The talent exhibited by Mr. Flagg while in the Assembly, and his faithful adherence to Democratic principles induced the Democrats in the Legislature to elect him Secretary of State at the winter session of 1826. The duties of this office he performed to the entire satisfaction of those who conferred it, and without complaint from his political adversaries. He was reëlected in 1829, without opposition, and again, in 1832. At this time, the Secretary of State was ex-officio Superintendent of Common Schools. His reports as Secretary of State, if collated, would make many volumes. Each required his personal attention. They were characterized by brevity and clearness, rendering them the more convenient and useful.

On the 11th of January, 1833, Silas Wright, who was then Comptroller, was elected United States Senator, and Mr. Flagg succeeded him as Comptroller. He was reëlected February 1, 1836, and served until the 4th of February, 1839. On the 10th of that month he was commissioned postmaster at Albany, by Mr. Van Buren, which office he held until May 1, 1841, when he was removed under the Harrison administration, by Francis Granger, then Postmaster-General. After this removal he was connected with a paper published in Albany, called The Rough-Hewer. On the 7th of February, 1842, Mr. Flagg was again elected Comptroller, and reëlected February, 1845. The number of reports made by Mr. Flagg, as Comptroller, amounts to many hundreds, and are of the highest value. The truths and principles then developed are applicable to the present day. It was he who first called the attention of the public to the State and municipal debts, contracted or authorized. This document produced very great effect upon the public mind. Neither his accuracy nor integrity was ever called in question. Whenever he wrote or acted, he followed the dictates of honest and just intentions.

The last official position held by Mr. Flagg was that of Comptroller of the city of New York, where he fully sustained his rep. utation for industry, fidelity, and unflinching firmness. Owing to impaired sight, he declined further official duties.

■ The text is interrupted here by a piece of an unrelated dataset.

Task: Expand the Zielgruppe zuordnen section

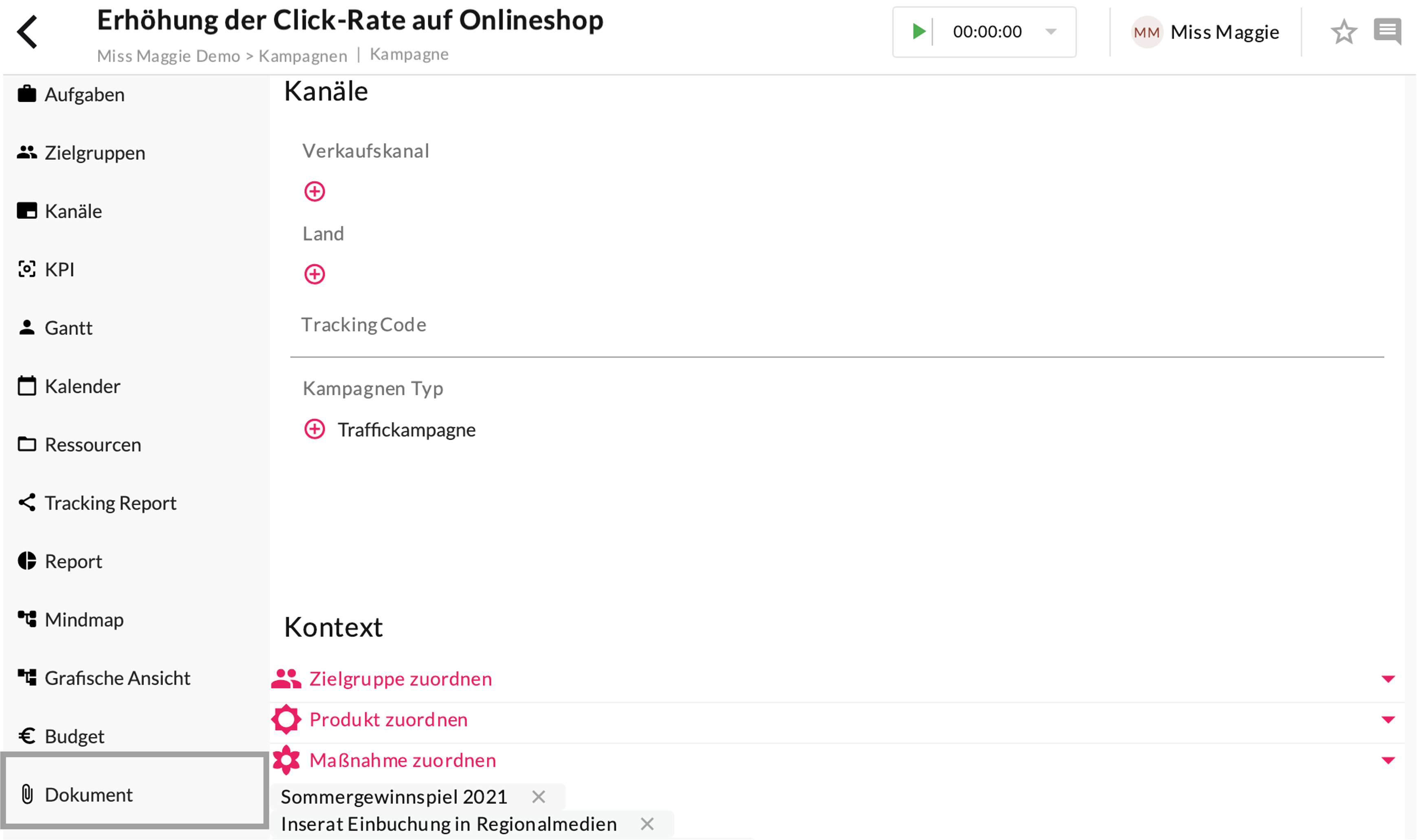Action: [1388, 679]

Mr. Flagg seemed to have an intuitive knowledge of financial matters. All classes placed implicit confidence in his ability and integrity, and, in the worst of times, relied upon him as a safe pilot. When it was necessary for the State to borrow money, and he made the call, giving assurances as to the result, he commanded the resources of the State, from the spinster loaning a hundred dollars, to the capitalist lending his half million. Neither his judgment nor promises ever failed. Although not a lawyer by profession, Governor Wright considered him the best constructionist of statutes he ever saw.

When Mr. Polk become President, he tendered to Governor Wright the place of Secretary of the Treasury, and requested, if he did not accept, that he should recommend a suitable man. The Governor declined, and unhesitatingly recommended Mr. Flagg. Why he was not appointed, is a matter outside of our present purposes. Suffice it to say, that it was not on the ground of doubtful fitness for the place, nor on account of any thing said or done by him. Mr. Polk made a mistake in not following Governor Wright's recommendation.

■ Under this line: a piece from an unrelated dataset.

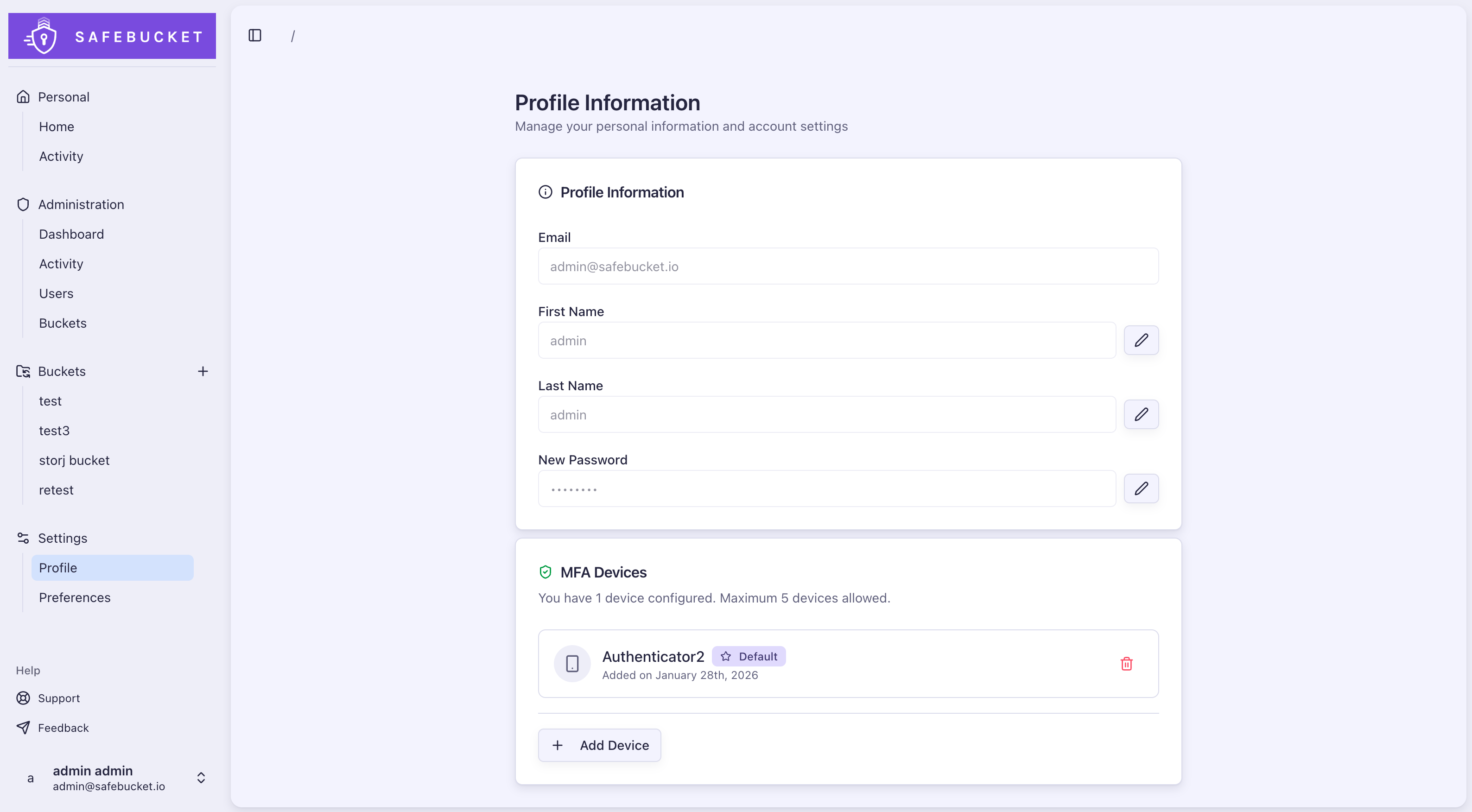The height and width of the screenshot is (812, 1472).
Task: Click the breadcrumb slash in the header
Action: tap(293, 35)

In person Mr. Flagg is short and erect, with high forehead and light eyes. His address is frank and cordial with friends, and courteous to adversaries. His memory is remarkably retentive, and his mind well stored with useful knowledge. Although without eyesight, he is well posted upon current topics and events, and is still confided in as a safe adviser. Although nearly forty years in public life, there has never been a whisper against his integrity or faithfulness. His political opinions seem a part of his life, and he cannot throw them aside and adopt others. No extent of interest could induce him to play the hypocrite, or profess what he did not believe. Some who started in public life with him, or joined him on the way, have changed with every popular breeze, and professed every variety of doctrine, while his course has been as true to his early professed faith as the needle to the pole, and he has ever practised what he professed. Such a man is an honor to any country.